Merkel begrüßt minderjährige Flüchtlinge

Junge Schutzsuchende beklagen sexuelle Diskriminierung durch deutsche Frauen

Merkel+MUFL Kopie

Am Rande einer Regionalkonferenz der CDU in Jena hat Bundeskanzlerin Dr. Angela Merkel unbegleitete minderjährige Flüchtlinge in Deutschland begrüßt. Die CDU-Vorsitzende lobte die jungen Schutzsuchenden für ihre tollen Frisuren und verwies auf das gewaltige Potential, das die zugewanderten Spitzenkräfte für die deutsche Wirtschaft bedeuteten.

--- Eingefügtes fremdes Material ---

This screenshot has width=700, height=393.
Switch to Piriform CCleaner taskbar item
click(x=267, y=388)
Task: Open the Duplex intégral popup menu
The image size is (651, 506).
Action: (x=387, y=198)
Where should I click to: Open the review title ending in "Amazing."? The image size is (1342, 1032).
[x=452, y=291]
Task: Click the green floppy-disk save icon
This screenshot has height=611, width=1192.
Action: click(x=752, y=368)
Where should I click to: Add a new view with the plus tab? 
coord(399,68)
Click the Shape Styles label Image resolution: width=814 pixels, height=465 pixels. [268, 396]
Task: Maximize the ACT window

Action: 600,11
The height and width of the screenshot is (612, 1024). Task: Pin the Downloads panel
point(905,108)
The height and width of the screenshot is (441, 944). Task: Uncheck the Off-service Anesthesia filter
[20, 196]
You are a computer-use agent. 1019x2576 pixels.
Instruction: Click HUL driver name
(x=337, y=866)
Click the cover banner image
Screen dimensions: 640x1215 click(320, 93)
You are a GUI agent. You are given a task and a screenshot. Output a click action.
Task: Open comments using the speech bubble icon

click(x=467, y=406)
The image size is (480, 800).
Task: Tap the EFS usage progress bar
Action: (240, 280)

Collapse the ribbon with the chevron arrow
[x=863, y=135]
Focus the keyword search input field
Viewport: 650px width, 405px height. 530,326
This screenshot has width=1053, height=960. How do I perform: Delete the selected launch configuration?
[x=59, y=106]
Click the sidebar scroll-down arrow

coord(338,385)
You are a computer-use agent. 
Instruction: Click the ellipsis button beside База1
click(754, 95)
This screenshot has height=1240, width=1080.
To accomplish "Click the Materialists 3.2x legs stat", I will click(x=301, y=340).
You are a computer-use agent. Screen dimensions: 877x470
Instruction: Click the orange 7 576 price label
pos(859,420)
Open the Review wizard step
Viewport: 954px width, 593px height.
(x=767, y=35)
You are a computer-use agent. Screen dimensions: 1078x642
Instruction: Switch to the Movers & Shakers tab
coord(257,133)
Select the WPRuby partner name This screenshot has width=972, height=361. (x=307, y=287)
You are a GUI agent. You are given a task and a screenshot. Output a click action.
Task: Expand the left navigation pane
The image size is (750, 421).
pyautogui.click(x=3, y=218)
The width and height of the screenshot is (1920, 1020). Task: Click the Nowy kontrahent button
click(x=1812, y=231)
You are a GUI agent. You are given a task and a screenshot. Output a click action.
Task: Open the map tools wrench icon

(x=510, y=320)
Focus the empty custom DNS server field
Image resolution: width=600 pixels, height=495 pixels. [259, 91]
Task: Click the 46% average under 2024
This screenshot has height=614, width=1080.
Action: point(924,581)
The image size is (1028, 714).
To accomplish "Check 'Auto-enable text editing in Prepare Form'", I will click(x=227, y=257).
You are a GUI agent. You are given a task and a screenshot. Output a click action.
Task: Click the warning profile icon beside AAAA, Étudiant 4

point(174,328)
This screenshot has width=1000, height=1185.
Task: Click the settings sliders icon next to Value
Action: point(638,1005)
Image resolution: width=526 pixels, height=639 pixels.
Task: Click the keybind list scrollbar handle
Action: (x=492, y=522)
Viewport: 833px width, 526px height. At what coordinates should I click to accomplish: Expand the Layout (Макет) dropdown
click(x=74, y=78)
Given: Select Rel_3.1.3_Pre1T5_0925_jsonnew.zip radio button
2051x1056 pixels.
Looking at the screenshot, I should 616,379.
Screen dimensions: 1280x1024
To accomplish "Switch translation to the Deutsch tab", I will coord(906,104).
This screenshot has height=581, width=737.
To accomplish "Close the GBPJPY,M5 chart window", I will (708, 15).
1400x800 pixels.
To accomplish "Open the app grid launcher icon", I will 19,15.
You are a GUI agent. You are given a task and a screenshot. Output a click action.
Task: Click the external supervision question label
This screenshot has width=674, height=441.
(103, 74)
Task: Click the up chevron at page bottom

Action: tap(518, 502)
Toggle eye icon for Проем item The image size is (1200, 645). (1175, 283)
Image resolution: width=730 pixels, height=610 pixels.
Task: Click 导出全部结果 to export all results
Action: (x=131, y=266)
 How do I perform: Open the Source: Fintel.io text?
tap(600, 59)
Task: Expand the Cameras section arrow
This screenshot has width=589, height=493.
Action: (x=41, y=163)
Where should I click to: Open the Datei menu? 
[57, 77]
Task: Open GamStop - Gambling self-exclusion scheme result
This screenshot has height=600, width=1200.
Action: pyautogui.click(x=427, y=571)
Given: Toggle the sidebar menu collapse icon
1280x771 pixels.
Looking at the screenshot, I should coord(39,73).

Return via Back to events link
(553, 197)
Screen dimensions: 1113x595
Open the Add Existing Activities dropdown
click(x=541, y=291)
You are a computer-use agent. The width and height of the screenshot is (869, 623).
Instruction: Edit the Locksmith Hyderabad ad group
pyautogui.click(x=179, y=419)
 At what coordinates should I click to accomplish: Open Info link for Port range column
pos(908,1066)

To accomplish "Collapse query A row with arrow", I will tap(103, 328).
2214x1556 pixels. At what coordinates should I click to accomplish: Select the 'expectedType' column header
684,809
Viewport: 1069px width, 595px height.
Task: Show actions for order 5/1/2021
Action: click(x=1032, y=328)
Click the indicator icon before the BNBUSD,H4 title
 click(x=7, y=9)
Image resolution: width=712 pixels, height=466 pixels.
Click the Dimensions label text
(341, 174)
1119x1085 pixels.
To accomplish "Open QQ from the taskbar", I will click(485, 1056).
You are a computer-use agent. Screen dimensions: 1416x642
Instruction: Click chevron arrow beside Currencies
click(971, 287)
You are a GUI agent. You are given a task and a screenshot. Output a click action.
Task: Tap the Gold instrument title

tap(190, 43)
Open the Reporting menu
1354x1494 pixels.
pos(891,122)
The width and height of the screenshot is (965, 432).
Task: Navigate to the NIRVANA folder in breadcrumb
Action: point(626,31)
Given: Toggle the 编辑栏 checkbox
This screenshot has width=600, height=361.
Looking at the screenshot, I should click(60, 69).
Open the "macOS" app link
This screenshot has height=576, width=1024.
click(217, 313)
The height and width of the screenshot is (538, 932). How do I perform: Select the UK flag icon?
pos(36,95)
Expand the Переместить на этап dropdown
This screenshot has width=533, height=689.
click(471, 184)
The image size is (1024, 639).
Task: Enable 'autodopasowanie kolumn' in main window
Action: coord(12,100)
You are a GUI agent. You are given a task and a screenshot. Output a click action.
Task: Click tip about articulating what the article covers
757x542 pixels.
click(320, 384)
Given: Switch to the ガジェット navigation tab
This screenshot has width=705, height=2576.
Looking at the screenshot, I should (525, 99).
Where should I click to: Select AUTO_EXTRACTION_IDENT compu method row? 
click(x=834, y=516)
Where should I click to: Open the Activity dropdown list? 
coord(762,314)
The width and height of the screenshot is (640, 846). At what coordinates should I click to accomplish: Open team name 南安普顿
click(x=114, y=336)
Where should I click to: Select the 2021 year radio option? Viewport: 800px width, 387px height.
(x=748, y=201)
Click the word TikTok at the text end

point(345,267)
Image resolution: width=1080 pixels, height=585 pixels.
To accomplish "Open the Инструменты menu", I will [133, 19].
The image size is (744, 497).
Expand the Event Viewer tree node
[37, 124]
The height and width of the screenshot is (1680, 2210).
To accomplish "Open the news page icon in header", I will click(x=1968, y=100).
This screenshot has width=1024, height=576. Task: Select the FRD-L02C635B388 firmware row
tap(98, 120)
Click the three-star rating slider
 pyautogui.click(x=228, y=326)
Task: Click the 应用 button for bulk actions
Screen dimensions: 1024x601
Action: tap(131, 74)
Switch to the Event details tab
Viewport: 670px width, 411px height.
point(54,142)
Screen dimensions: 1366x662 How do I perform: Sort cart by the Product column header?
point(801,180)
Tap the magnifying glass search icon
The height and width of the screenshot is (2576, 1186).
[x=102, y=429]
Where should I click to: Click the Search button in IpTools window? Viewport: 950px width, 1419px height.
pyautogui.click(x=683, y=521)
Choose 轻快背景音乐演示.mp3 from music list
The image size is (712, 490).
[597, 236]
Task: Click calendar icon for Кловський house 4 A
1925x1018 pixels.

Einige der jungen Männer beklagten gegenüber der Bundeskanzlerin allerdings auch die rassistisch motivierte Diskriminierung, die sie bei ihren Antanzversuchen von Seiten deutscher Frauen erfahren. Bundeskanzlerin Dr. Angela Merkel versicherte daraufhin ihren Gästen, dass es für die Verweigerungshaltung junger Frauen kein Verständnis geben dürfe. Integration könne nur dann gelingen wenn auch Menschen, die schon länger hier wohnten, bereit seien, Menschen, die neu dazukommen, mit offenen Armen und Beinen zu empfangen.

Alle sollten ran dürfen: Junge Frauen müssen sich für Integration bereithalten.

Alle sollten ran dürfen: Junge Frauen müssen sich für Integration bereithalten.

Die abscheuliche Diskriminierung der jungen Männer ist ein weiterer trauriger Höhepunkt eines strukturellen Alltagsrassismus, der in Deutschland leider fest verankert und durch die rechtspopulistische Hetze offenbar auch in bürgerlichen Milieus wieder salonfähig geworden ist. Dabei ist es für uns wohlstandsverwöhnte Mitteleuropäer kaum vorstellbar, was die zu uns geflüchteten Schutzsuchenden auf ihren teilweise lebensgefährlichen Fluchtwegen alles durchmachen mussten. Dass ein junger traumatisierter Mann neben dem Schutzbedürfnis eben auch ein gesteigertes Liebesbedürfnis hat, dürfte eigentlich nicht so schwer zu verstehen sein.